You are viewing a plain text version of this content. The canonical link for it is here.
Posted to user@hbase.apache.org by abhay ratnaparkhi <ab...@gmail.com> on 2011/08/08 13:14:00 UTC

BulkLoading MR tasks

Hello,

I am trying to load data in HBase table using Map Reduce task.
I have input from one HBase table which has some id's stored (around
100000).

My task reads data from that table and invokes one API giving that ID as
input and fetching some documents and meta information (through API).
I am using "IdentityTableReducer" class and number of reducer tasks has been
set to 10.

When I run a program I can only see one map task running. Do I need to
configure number of map tasks also while running job?
My input table has only one region. Does having multiple regions for input
table increase number of map tasks.
I think framework is intelligent enough to generate Map tasks based on data
locality.
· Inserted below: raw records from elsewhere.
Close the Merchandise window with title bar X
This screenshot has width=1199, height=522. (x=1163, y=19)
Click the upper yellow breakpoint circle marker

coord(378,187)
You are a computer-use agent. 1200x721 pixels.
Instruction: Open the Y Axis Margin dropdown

Will region split help in this case?

Thank You!
Abhay

Re: BulkLoading MR tasks

Posted by Stack <st...@duboce.net>.
On Mon, Aug 8, 2011 at 4:14 AM, abhay ratnaparkhi
<ab...@gmail.com> wrote:
> I am trying to load data in HBase table using Map Reduce task.
> I have input from one HBase table which has some id's stored (around
> 100000).
>

The default hbase splitter creates a split per region.  If you source
table has one region only in it, then there will be one map task only.
 You need to do a custom splitter if you need more for the same
single-region input table.

> Will region split help in this case?
>

Or you could yes, split the source table into more than one region.

St.Ack